A pergunta era: por que o povo de Deus -- e aqui cada grupo específico de judeus poderia se entender como o verdadeiro povo --, que cumpre seus mandamentos e vive de acordo com a sua vontade segundo revelada na Lei (Torá), sofre na Terra, se sabemos que ele domina os céus e é Deus sobre todos os povos? A resposta -- provavelmente influenciada por outras culturas, cosmologias e teologias -- foi encontrada na dicotomia entre céu e terra, entre o governo de Deus e o governo de Satanás: este mundo é dominado por forças malignas -- encabeçadas pelo "deus deste século" (2 Coríntios 4:4); por isso, a presente era é má (Gálatas 1:4) -- as quais se opõem a Deus e ao seu povo, e o que acontece na Terra é reflexo de uma luta cósmica entre as forças de Deus e as forças do mal. É durante o desenvolvimento dessa mentalidade que a figura de Satanás surge na literatura como inimigo de Deus e do seu povo.

Um dos grandes exemplos dessa ideia de batalha no mundo espiritual contidos no NT é o que diz o autor da Carta de Judas: "Contudo, nem mesmo o arcanjo Miguel, quando estava disputando com o diabo acerca do corpo de Moisés, ousou fazer acusação injuriosa contra ele, mas disse: 'O Senhor o repreenda!'" (Judas 1:9 NVI).

Entretanto, Deus consertaria tudo: o sofrimento dos justos, dos filhos de Deus, terá um fim quando ele intervir sobre este mundo, trazendo finalmente a justiça e colocando Israel no seu lugar de direito como povo escolhido, inaugurando o reino de Deus na Terra, uma nova era que substituirá a presente era má.
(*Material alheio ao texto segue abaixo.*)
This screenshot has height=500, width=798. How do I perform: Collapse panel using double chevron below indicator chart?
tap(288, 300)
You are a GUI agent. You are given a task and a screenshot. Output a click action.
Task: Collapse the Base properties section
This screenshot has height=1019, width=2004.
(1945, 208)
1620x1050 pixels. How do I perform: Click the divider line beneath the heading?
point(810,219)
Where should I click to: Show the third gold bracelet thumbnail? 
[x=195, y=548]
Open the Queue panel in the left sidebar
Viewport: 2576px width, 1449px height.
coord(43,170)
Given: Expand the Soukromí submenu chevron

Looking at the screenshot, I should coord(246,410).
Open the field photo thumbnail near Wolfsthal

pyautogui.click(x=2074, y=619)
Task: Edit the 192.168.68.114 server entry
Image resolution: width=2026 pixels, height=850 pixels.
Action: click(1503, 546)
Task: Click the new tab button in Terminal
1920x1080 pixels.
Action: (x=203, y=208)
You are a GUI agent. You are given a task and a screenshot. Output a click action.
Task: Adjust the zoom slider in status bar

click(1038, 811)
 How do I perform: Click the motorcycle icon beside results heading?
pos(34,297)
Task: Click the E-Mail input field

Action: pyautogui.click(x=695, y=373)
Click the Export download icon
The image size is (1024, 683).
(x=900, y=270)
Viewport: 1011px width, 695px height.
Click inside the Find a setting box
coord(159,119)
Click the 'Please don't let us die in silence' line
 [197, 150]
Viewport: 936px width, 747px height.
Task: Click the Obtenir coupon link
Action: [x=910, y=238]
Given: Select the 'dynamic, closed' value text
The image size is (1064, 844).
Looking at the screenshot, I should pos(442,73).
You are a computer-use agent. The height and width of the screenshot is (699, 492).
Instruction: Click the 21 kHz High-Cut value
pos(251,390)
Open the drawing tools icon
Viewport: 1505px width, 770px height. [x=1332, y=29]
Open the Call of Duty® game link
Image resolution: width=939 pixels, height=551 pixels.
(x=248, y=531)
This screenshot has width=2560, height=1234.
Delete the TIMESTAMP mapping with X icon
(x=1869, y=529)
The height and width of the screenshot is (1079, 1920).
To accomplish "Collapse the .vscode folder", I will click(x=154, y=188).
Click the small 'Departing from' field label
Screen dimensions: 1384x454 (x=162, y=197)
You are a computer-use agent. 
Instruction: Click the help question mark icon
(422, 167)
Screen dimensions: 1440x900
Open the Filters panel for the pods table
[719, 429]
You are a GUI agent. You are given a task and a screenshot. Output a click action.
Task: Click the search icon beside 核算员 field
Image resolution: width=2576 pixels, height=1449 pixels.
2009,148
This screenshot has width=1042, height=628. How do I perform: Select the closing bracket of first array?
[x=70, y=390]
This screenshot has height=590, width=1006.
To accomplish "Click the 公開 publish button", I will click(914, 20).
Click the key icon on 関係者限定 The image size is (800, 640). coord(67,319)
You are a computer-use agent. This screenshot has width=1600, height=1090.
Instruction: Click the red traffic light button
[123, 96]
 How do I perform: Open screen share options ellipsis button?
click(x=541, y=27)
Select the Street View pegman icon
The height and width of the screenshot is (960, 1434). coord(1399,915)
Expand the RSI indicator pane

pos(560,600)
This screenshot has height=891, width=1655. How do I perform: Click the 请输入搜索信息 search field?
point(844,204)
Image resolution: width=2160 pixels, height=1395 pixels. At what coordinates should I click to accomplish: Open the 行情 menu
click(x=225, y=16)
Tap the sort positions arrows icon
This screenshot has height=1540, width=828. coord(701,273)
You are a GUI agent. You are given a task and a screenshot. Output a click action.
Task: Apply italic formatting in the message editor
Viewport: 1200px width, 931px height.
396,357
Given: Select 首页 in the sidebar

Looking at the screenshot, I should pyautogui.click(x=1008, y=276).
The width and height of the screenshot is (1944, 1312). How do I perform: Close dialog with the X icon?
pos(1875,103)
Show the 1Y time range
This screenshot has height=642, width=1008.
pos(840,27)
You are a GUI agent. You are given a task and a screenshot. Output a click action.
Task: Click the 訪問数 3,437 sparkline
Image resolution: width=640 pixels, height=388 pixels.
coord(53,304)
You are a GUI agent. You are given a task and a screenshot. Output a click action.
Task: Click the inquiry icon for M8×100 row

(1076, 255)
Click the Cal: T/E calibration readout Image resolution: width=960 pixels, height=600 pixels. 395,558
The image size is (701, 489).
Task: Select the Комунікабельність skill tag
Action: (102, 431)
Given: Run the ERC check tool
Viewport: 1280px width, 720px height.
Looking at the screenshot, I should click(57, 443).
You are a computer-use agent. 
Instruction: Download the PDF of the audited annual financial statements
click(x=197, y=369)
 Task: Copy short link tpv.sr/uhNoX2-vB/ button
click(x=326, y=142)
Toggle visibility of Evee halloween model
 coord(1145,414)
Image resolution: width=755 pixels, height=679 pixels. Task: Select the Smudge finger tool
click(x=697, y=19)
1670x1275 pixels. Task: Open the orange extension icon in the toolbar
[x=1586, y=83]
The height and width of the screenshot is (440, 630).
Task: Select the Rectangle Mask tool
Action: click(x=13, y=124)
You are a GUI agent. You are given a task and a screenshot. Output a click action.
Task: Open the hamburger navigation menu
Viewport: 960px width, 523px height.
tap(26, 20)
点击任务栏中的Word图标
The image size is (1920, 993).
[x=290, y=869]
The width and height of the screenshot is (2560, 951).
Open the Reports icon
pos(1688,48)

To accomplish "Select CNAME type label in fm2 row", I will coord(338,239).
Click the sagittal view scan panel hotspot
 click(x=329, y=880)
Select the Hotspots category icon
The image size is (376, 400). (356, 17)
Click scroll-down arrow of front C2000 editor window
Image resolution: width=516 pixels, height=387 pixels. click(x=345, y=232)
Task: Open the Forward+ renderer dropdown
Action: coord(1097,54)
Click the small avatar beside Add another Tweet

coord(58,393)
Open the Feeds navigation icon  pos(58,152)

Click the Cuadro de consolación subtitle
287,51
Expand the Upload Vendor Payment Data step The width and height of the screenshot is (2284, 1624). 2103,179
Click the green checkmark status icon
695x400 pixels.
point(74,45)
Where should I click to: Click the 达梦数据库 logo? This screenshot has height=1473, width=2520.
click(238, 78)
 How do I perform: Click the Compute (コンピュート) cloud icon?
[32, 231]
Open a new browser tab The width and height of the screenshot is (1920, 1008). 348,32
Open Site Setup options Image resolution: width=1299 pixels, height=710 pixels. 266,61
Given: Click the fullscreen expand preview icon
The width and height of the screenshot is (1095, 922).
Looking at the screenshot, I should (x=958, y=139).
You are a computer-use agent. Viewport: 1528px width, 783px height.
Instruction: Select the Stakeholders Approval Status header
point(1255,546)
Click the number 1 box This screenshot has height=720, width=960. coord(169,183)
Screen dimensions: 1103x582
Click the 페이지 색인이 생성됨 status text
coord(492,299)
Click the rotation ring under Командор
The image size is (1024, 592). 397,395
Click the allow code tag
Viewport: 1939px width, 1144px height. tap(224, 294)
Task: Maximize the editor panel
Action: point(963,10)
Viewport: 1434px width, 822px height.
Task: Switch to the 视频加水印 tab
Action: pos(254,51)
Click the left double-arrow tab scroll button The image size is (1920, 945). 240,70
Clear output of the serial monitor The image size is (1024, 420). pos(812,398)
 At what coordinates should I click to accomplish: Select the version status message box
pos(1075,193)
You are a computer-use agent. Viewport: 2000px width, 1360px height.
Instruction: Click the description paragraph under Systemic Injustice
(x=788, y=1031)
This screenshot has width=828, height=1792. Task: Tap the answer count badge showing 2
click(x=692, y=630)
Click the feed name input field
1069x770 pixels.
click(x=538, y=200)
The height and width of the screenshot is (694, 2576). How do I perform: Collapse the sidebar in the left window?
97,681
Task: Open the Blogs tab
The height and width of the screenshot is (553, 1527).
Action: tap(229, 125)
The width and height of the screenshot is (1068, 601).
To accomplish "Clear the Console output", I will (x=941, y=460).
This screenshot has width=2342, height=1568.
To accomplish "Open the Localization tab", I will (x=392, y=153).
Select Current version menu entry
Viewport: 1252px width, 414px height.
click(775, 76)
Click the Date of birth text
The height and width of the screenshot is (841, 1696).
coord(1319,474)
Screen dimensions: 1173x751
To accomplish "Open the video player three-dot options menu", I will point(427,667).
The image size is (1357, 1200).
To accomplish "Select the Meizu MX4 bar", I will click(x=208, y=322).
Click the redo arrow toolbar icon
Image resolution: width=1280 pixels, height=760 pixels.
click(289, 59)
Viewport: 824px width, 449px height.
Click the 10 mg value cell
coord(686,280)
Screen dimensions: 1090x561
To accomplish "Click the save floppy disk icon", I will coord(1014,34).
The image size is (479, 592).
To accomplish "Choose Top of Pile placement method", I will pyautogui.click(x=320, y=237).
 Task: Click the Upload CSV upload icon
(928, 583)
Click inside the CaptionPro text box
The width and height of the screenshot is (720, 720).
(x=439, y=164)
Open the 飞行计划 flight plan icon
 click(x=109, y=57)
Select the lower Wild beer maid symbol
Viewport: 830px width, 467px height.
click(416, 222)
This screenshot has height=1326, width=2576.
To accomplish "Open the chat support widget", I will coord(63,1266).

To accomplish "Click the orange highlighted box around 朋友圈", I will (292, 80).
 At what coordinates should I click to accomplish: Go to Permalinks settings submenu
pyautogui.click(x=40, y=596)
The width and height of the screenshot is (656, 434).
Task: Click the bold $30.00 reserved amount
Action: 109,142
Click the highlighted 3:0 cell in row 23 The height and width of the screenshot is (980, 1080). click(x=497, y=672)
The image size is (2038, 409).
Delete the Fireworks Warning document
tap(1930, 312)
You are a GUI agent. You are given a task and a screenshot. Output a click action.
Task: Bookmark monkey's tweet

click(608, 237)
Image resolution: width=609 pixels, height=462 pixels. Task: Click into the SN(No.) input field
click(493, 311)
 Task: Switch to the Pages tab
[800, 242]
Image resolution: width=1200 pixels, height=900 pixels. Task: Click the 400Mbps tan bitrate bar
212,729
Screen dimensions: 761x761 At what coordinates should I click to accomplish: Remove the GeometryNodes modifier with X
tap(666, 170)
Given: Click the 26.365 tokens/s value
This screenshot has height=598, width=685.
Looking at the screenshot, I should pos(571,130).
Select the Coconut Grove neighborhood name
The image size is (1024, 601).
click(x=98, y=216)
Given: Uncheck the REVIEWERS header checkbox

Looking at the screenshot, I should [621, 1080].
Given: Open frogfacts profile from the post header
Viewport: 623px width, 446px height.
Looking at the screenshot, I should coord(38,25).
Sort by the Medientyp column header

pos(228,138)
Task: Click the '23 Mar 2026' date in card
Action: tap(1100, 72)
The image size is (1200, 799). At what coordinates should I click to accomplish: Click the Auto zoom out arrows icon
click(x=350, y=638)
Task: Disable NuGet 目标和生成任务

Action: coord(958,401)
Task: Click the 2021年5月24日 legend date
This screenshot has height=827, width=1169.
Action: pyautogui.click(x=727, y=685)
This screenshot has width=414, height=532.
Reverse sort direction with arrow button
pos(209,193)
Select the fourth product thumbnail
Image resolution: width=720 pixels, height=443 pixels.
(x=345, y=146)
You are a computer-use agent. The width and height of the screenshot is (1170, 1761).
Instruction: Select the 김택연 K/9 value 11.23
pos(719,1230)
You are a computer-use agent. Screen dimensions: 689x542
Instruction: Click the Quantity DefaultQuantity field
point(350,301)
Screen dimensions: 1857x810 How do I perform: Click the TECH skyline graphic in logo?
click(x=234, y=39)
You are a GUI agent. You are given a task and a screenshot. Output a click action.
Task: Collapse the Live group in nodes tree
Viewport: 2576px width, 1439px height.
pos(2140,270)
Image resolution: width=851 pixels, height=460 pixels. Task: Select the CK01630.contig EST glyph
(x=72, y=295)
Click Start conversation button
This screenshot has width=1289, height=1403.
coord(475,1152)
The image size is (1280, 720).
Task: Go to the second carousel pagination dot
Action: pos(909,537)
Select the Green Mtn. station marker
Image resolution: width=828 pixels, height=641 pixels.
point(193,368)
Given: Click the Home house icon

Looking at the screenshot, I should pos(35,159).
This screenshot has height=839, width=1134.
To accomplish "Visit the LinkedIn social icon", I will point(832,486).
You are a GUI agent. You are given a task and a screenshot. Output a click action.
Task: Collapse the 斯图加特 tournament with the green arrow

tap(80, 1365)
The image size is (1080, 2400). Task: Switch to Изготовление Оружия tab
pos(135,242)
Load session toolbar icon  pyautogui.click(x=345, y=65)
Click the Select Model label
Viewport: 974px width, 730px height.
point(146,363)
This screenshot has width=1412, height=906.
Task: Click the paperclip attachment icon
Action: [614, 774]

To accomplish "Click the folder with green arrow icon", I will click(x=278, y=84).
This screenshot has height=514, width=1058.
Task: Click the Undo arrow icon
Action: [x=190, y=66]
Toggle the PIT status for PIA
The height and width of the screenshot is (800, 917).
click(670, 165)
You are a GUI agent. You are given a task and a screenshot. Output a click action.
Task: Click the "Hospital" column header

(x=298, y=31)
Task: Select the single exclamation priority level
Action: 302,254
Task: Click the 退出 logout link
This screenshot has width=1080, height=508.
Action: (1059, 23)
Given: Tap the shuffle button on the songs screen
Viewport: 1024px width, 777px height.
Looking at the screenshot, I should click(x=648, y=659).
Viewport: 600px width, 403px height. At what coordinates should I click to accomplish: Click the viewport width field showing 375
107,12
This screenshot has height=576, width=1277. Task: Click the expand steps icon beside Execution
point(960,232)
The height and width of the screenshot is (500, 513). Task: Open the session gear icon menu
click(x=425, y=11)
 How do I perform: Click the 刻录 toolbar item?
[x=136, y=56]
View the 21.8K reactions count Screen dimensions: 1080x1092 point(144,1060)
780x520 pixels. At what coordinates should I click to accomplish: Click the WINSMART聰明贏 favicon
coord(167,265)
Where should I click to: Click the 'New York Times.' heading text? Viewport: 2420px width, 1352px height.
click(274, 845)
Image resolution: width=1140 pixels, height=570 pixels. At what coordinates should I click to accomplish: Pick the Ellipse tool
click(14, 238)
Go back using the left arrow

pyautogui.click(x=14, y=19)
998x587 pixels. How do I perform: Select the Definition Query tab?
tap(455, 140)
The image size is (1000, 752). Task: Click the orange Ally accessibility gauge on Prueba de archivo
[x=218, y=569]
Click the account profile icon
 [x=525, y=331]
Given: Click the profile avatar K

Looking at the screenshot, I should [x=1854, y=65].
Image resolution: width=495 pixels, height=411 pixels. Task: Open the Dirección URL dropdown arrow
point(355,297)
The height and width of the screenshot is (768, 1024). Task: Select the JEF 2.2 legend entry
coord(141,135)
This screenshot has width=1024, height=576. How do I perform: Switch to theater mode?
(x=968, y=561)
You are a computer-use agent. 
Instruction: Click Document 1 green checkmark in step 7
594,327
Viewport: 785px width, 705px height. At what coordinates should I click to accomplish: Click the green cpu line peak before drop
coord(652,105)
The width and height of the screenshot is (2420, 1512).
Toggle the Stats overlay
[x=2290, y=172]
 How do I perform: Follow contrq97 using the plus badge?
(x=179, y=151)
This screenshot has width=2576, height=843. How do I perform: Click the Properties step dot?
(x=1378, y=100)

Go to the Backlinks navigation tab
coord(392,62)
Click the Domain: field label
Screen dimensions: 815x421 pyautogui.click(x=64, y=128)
Mais uma vez, é o autor da Carta de Judas que nos oferece uma janela para esse aspecto do imaginário apocalíptico dos judeus daquela época, desta feita, citando diretamente um livro não canonizado, mas considerado o exemplo maior da literatura apocalíptica judaica: "Enoque, o sétimo a partir de Adão, profetizou acerca deles: 'Vejam, o Senhor vem com milhares de milhares de seus santos, para julgar a todos e convencer a todos os ímpios a respeito de todos os atos de impiedade que eles cometeram impiamente e acerca de todas as palavras insolentes que os pecadores ímpios falaram contra ele.'" (Judas 1:14-15).

Naturalmente, por fazerem parte de um contexto histórico onde essas ideias eram comuns, os primeiros cristãos -- todos eles judeus e discípulos de um profeta apocalíptico que pregava a vinda do reino de Deus -- eram apocalípticos e aguardavam ansiosos pela vinda do Reino de Deus, conforme haviam aprendido a orar com o seu mestre: "Venha o teu Reino e seja feita a tua vontade na Terra como é no céu."

Quando o reino viria? Alguns judeus calculavam a data do fim da história como a conhecemos usando as profecias de outro documento bíblico do gênero apocalíptico, o livro de Daniel e suas setenta semanas -- isso não é novidade dos evangélicos atuais. Segundo Jesus de Nazaré, porém, alguns daqueles que estavam ouvindo a sua pregação não morreriam sem antes verem o reino de Deus se manifestando (Marcos 9:1). Para ele, aquela geração não passaria antes que todo o abalo cósmico esperado para antes do fim acontecesse (Marcos 13:30).